§ **Supplied text**
"""
SIE Study Guide
Post 3 of 11
- 1.1 Regulatory organizations
- 1.2 Structure of capital markets
- 1.3 Understanding Economic factors
- 1.4 Types of security offerings
- 2.1 Securities products in capital markets
- 2.2 Various types of Investment Risk
- 3.1 Settlement, Trading and Corporate Actions
- 3.2 Complicance Considerations and Customer Accounts
- 3.3 Prohibited Activities
- 4.1 Associated Persons SRO Regulatory Requirements
- 4.2 Reportable Events and Employee Conduct
Post 3 of 11 in the SIE Study Guide
Various economic factors can affect capital markets.
In this section, we will look at those that are most important.
1.3.1 How the Federal Reserve Board influences the stability of the market and business activity
Fiscal policy v Monetary policy
Earlier, we saw just how the Federal Reserve can use tools to understand what the economy is doing.
It then has financial tools at its disposal to ensure that the economy stays stable and in good health.
These tools and techniques also create jobs, keep interest rates level and help ensure inflation remains low – all of which help the economy.
Actions taken by the Federal Reserve to either maintain or improve the economy are known as monetary policy.
This is evaluated and controlled through the Federal Open Market Committee (FOMC).
They meet on eight occasions each year to assess the current conditions of the economy and decide on any policy changes should they warrant it.
For the most part, the change that happens most often sees the federal funds rate either decrease or increase.
This will change interest rates which then affect loans and credit card repayments and mortgages, for example.
To stimulate economic growth by encouraging consumer spending, the federal fund rate is lowered to reduce interest rates.
Fiscal policy is something different.
This pertains to tax rates and policies as set by Congress and the U.S. President.
For example, this could include something like tax rebates on retirement policies.
Fiscal policy can also have a significant effect on the economy.
The impact of open market activities on the economy
The Federal Reserve has other ways to stimulate the economy other than those we’ve covered above.
For example, if it chooses to make more lendable money available to banks, interest rates will drop and that sees consumers spend more which in turn means a more active economy.
If they want to curb spending and slow the economy down, the Federal Reserve makes less lendable money available to banks.
Interest rates will drop along with inflation as consumer spending decreases.
Federal Reserve rate control options
Let’s look at the different types of rates the Federal Reserve has at its disposal:
- Prime interest rate: The prime rate is intertwined with the discount rate, something we covered a little earlier. This is the base interest rate at which commercial banks offer loans to consumers. This includes for credit cards and mortgages, for example. If the discount rate moves up or down, the prime rate will follow suit.
- Discount rate: Banks often need to borrow money from the Federal Reserve to ensure they meet their reserve requirements. The interest rate charged on this is called the discount rate. Interest rates generally increase when the discount rate rises and fall when it is lowered.
- Federal Funds Rate: This is used by the Federal Reserve to help control inflation.
When it comes to business economic factors, we start by looking at different financial statements.
Factors related to business economics
Financial statements and their purpose
In this section, we look at four specific financial statements and the impact they have on business economics.
To get a snapshot of a company’s shareholder equity, assets, or liabilities at a certain point, you must look at the balance sheet from that time.
Using a balance sheet can give investors an idea of just how healthy the finances of a company are.
"""
§ **Raw data**
"""
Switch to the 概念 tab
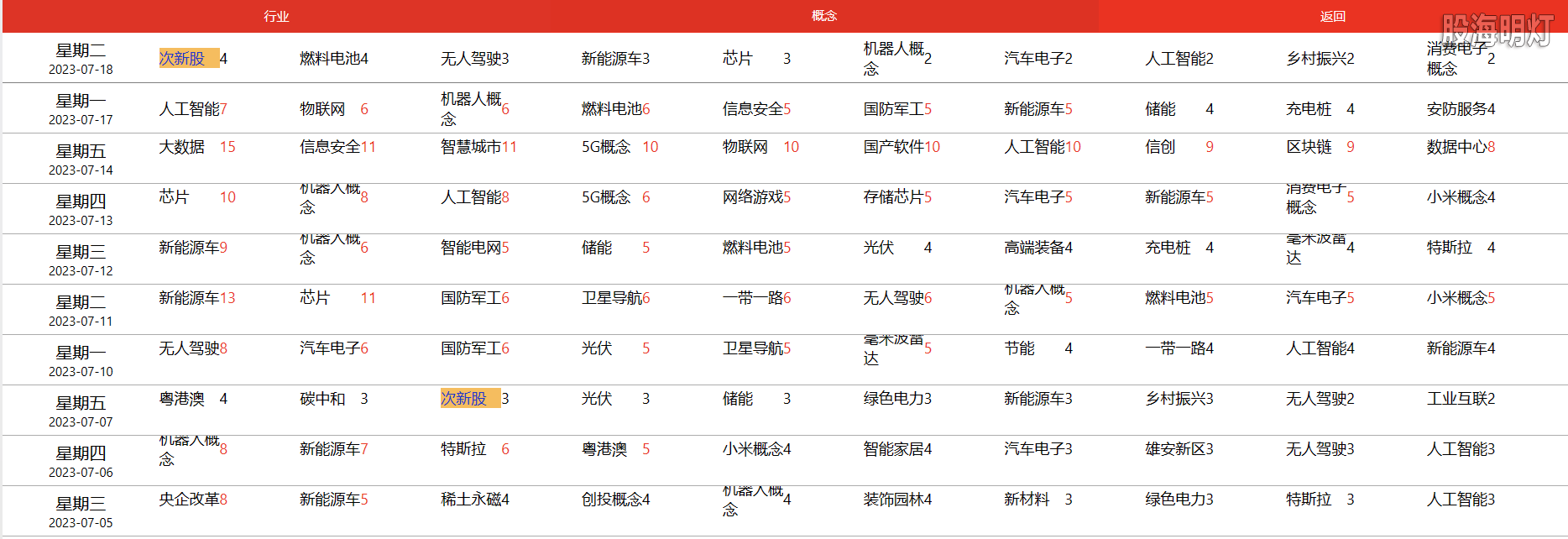Screen dimensions: 1568x539 [x=823, y=16]
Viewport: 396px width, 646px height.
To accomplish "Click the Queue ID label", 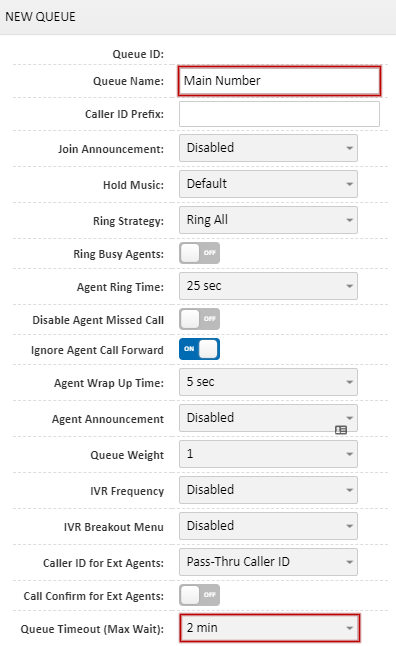I will coord(138,54).
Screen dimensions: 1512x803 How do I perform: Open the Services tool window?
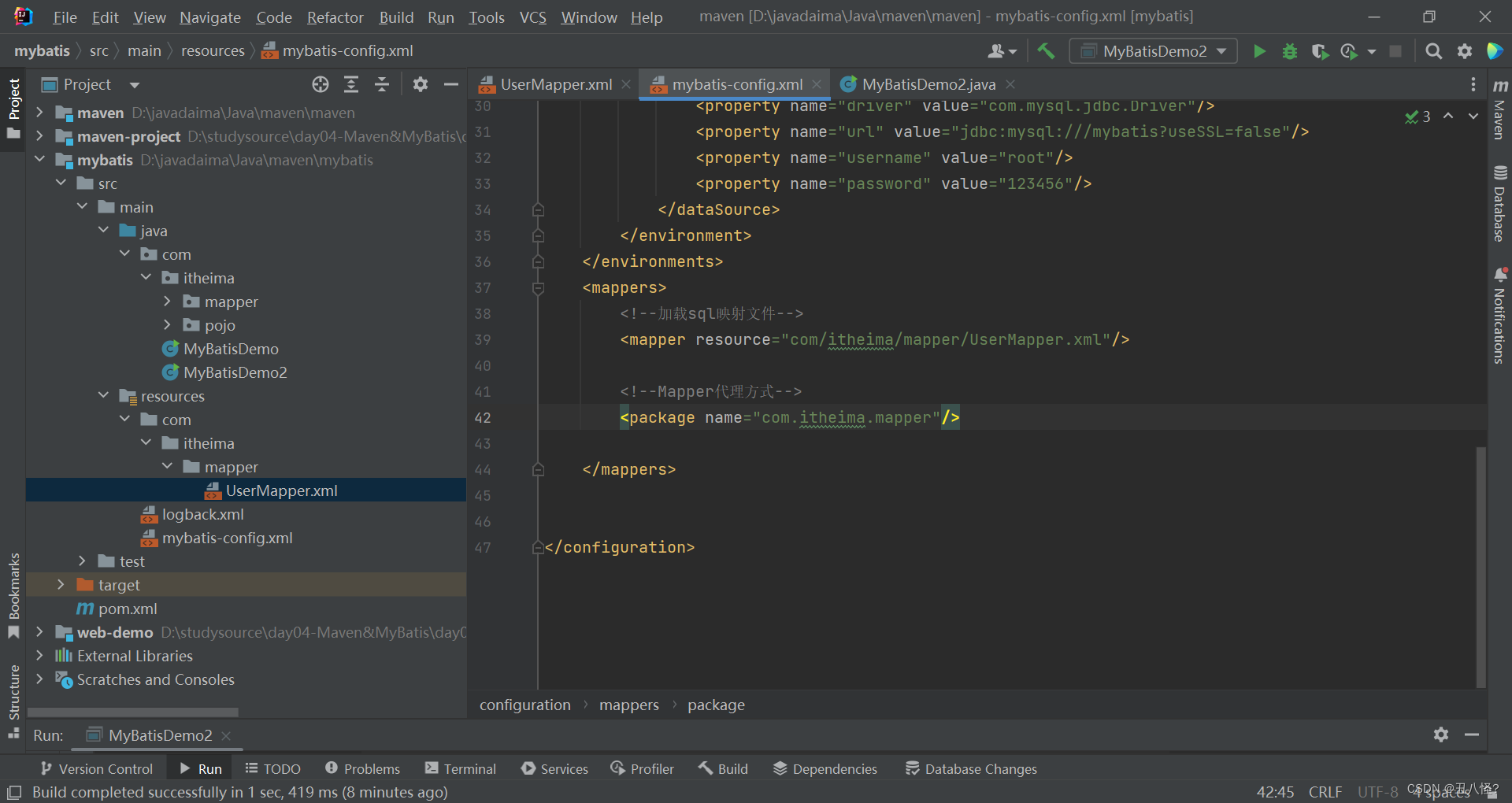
"""
§ **Written exercise A**
According to the study guide, how many times a year does the Federal Open Market Committee meet?
§ **Written exercise B**
Write out the study guide word for word, from "In this section, we will" up to and including "they warrant it.".
Rely only on the study guide, not the data.

§ **Exercise response A**
It meets eight times a year.

§ **Exercise response B**
In this section, we will look at those that are most important.
1.3.1 How the Federal Reserve Board influences the stability of the market and business activity
Fiscal policy v Monetary policy
Earlier, we saw just how the Federal Reserve can use tools to understand what the economy is doing.
It then has financial tools at its disposal to ensure that the economy stays stable and in good health.
These tools and techniques also create jobs, keep interest rates level and help ensure inflation remains low – all of which help the economy.
Actions taken by the Federal Reserve to either maintain or improve the economy are known as monetary policy.
This is evaluated and controlled through the Federal Open Market Committee (FOMC).
They meet on eight occasions each year to assess the current conditions of the economy and decide on any policy changes should they warrant it.